Everyone has jumped on board to prepare for the conference including all types of service providers including airport personnel, traffic control officers, and city taxi drivers. Taxi drivers are often the first local people that international tourists interact with and therefore among the most important.
Often that first impression is indelible so it must reflect a professional and courteous experience. And that’s where Hoang comes in. Hoang hasn’t needed any coaxing, in fact he’s been ready for this conference since long before it was ever heard of.
Hoang is a public relations officer for a major taxi company stationed along the riverside promenade Bach Dang each day, working to understand tourist needs, helping to choose destinations and routes, providing directions to pedestrians, and translating for drivers to make sure everything is crystal clear.
I never take his company’s taxis because I prefer to walk, and Hoang knows it but doesn’t care.
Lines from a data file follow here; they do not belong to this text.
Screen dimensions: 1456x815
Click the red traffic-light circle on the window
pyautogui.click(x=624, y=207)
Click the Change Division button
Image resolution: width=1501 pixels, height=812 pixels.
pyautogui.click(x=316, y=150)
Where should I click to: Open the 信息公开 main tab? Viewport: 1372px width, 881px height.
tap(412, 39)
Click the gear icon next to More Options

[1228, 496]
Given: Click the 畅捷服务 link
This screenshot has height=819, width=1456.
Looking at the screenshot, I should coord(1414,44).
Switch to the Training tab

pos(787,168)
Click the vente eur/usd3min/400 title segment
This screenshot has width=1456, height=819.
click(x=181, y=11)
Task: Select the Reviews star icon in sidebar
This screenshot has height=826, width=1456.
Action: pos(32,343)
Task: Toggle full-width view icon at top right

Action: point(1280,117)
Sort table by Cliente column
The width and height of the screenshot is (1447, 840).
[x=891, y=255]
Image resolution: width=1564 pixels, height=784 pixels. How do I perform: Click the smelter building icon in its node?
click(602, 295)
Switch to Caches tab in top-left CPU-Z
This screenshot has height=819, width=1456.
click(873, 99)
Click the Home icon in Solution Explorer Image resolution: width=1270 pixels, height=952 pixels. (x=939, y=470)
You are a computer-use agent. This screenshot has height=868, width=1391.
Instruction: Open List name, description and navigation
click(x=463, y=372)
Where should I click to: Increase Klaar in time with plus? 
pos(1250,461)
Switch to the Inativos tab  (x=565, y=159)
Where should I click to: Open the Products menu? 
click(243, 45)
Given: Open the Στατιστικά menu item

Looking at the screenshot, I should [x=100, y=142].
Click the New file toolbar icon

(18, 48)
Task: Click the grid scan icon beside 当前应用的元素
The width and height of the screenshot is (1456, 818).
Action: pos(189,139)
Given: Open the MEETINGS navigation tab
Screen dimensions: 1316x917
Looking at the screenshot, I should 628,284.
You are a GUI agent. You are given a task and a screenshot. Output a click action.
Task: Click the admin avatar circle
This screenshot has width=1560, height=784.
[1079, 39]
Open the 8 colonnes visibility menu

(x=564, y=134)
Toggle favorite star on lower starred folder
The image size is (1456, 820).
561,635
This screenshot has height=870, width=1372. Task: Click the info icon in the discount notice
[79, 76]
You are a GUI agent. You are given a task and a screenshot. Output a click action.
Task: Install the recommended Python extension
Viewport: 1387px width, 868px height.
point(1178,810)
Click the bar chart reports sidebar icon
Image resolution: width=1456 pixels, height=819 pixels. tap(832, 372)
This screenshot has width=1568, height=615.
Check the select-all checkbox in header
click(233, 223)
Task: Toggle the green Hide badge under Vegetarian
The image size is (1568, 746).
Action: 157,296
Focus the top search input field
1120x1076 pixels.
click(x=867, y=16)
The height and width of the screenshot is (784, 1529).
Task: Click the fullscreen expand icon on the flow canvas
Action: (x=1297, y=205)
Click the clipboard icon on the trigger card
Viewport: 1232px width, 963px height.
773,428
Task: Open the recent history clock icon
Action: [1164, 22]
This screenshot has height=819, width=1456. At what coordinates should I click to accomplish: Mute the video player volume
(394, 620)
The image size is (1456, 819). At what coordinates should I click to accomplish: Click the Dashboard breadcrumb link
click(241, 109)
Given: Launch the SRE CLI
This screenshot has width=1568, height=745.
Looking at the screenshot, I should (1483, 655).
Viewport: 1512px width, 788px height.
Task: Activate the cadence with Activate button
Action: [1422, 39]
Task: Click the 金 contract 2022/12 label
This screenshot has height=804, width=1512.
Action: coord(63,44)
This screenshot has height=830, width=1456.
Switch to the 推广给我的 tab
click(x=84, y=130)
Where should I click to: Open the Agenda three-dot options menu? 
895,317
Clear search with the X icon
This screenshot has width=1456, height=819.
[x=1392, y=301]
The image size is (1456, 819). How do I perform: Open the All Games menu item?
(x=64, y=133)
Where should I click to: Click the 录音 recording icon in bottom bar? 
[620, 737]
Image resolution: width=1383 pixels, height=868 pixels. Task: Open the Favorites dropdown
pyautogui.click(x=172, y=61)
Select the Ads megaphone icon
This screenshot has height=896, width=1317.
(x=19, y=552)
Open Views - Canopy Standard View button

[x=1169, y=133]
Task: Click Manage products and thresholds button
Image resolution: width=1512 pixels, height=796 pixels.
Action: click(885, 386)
Rather, he greets me every time I pass with a big smile and a handshake. To him, everyone is a customer.
Hoang’s job generates no direct revenue but he’s a very valuable resource to his company, making the difference between an unpleasant and memorable experience.
For Hoang and thousands like him in similar service provider roles in Da Nang, the AELW means a lot of preparation and responsibility, it’s an event that will put Da Nang on the world map.
What stands out to me as I chat with Hoang is his excitement and energy. Nobody needs to explain the importance of this coming week or motivate Hoang and his teammates – it’s not a duty or an obligation to fulfill.
To them this represents a huge opportunity to make a difference and move things forward, a frame of mind and an attitude that permeate from top to bottom in a country that’s going places in a hurry.